Listing 3: amanda-client.conf
01 index_server "server.example.com" 02 tape_server "server.example.com" 03 tapedev "changer" 04 auth "bsdtcp"
The amrecover
program always restores the backup to the current working directory. To restore the user rights correctly, you need to launch the tool as the root user. As a parameter, amrecover
expects the name of the configuration:
amrecover ADMINExample
The tool connects to the backup server and then switches to a separate command line (Figure 3). First select the computer with the backup you want to restore with the following command:
sethost client.example.com
Now you can use setdisk
to switch to the last backup, where /etc
is the name defined in the disklist
file:
setdisk /etc
The ls
command lets you view the contents of the backup. You first need to select all the files and directories you want to retrieve. Define the files and directories using the add
command,
add hostname which tells Amanda to restore the <C>hostname<C> file.

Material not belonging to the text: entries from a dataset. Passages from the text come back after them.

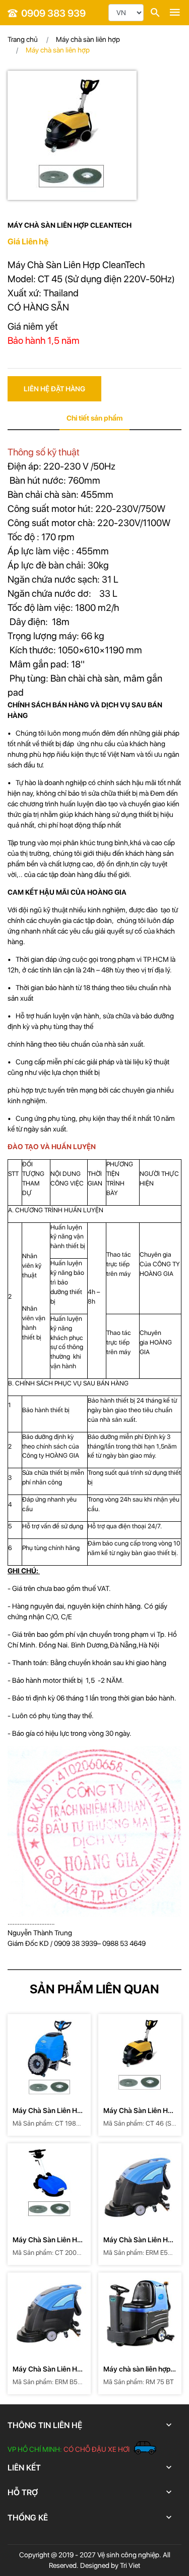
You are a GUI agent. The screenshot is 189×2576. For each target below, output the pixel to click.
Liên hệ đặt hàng (54, 389)
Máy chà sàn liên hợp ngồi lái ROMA (136, 2370)
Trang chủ (23, 39)
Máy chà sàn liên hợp (88, 39)
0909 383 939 (53, 13)
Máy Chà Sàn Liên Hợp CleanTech (49, 2111)
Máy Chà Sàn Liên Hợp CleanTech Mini (49, 2240)
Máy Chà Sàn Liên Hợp (54, 265)
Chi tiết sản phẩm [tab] (94, 418)
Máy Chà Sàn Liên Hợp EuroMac (139, 2240)
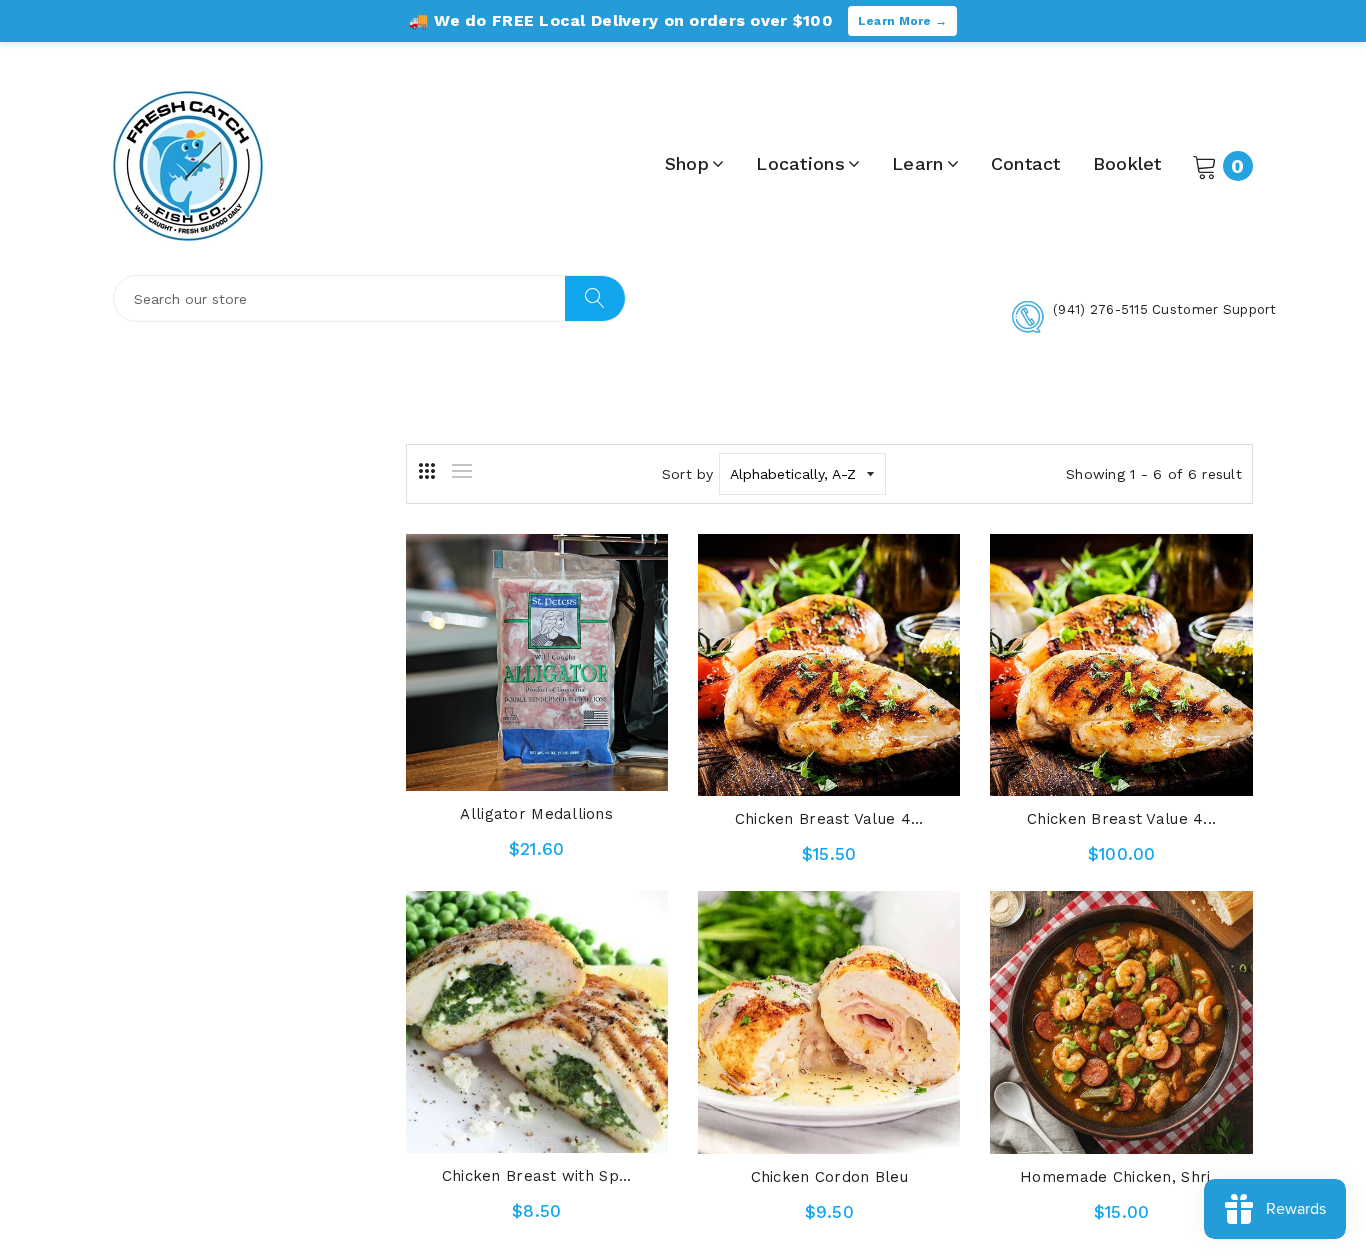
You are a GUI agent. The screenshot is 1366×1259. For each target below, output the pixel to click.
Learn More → (902, 21)
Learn (917, 163)
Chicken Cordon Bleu (829, 1177)
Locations (800, 163)
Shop (687, 163)
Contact (1026, 163)
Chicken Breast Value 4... (829, 819)
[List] (462, 471)
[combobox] (369, 298)
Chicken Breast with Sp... (537, 1176)
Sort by (688, 474)
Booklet (1127, 163)
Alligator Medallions (536, 814)
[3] (427, 471)
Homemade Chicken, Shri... (1121, 1177)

After you select all the files and directories with add
, the extract
command restores them. Typing exit
quits the tool. Even if amrecover
is actually a client tool, you will typically use it to restore files on the backup server in production use, and then use scp
or rsync
to transfer the files to the clients.
Conclusions
Setting up Amanda can take several hours, especially in large heterogeneous environments. Other than articles like this one, the only sources of information for administrators are the official Amanda wiki and the countless man pages. When you read the documentation, you should always bear in mind that Amanda was originally designed for tape drives.
Once you have Amanda running, you can expect a reliable and proven partner for your backup and restore needs. Development work on Amanda has slowed recently, with new releases appearing only once a year. On the other hand, Amanda is very stable, and it offers very stable interfaces.